Since the COVID-19 pandemic first struck in early 2020, it has been reshaping Australia’s rental markets. Apartments in many parts of the traditionally reliable inner-city areas of Sydney and Melbourne have tended to struggle, while demand for suburban family homes and properties in many lifestyle locations has soared. Two of the biggest beneficiaries of the trend have been Perth and South-East Queensland, where property prices are growing and yields now stand around, or even over, 4% according to CoreLogic data. 

 

The South East Queensland market is so busy that one new landlord who recently approached us to manage his Ormeau property found that he received no fewer than nine rental applications at his first viewing. Meanwhile, in Perth, the media is reporting on a ‘rental crisis’ with the average rent rising to a record high across the city, at the same time as property prices record strong growth.

 

We expect property investors to be increasingly attracted to both areas, especially with WA’s economy looking strong and Brisbane embarking on an infrastructure building spree ahead of the 2032 Olympics. 

 

However, despite the relative sluggishness of the inner city Sydney and Melbourne markets, we also believe this is a good time to invest in these cities too. In both cities, apartments have not experienced the same rapid price growth as houses, especially in areas close to the city. 

 

With lockdowns ending and borders re-opening, we anticipate that one of the real drivers of demand in inner metro areas - recent arrivals, including overseas students - will start to enter the rental market once more.
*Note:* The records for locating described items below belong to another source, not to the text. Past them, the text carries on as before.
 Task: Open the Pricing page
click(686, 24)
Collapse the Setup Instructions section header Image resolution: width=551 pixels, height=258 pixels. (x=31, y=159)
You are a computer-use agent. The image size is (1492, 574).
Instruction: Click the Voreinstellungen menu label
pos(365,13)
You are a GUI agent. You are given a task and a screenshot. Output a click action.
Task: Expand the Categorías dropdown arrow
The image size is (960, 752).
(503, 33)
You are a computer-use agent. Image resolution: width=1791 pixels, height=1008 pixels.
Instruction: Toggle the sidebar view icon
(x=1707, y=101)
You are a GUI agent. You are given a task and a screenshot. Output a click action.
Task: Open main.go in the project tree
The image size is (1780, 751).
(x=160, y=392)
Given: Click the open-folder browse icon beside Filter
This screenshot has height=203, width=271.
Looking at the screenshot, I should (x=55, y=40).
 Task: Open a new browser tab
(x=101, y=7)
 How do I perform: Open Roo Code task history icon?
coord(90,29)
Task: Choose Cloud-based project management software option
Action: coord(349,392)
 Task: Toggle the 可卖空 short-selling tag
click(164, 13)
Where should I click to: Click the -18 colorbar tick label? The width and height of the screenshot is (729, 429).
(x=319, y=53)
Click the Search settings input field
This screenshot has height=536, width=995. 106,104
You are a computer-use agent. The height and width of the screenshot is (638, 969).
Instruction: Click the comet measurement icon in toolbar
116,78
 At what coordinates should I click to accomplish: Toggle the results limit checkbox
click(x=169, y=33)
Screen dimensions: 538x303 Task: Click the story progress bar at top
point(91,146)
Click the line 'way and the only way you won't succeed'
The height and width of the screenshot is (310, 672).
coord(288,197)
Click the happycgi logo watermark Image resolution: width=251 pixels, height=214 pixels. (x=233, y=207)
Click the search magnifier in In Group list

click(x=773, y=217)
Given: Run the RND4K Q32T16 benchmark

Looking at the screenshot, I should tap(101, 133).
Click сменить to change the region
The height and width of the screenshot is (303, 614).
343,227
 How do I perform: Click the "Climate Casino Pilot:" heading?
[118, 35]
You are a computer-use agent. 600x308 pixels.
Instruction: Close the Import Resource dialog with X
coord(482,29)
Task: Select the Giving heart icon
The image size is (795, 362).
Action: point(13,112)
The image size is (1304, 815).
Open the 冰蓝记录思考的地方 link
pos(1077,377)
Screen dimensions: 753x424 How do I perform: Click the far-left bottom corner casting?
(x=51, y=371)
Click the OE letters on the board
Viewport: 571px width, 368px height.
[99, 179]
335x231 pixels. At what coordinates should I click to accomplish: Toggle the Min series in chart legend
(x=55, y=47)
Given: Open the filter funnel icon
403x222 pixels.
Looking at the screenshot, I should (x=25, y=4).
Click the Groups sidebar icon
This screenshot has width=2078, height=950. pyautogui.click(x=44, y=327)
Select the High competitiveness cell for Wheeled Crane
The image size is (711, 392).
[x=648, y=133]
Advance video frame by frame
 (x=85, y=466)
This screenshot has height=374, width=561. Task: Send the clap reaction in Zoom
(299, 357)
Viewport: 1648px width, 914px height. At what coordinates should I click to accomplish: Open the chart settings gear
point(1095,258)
They are likely to be joined by young professionals, and even downsizers, who want to be close to the action as the cities reopen. 

 

As this happens, the rental market should tighten, rents should eventually rise, and we may even begin to see prices rise more rapidly too. For that reason, our advice is that despite the soft rental markets in inner-city Melbourne and Sydney, now could be the best time to expand your property portfolio in these areas, especially if you’re looking to the long-term. For tenants, now is also the perfect time to move - before more competition for properties arrives.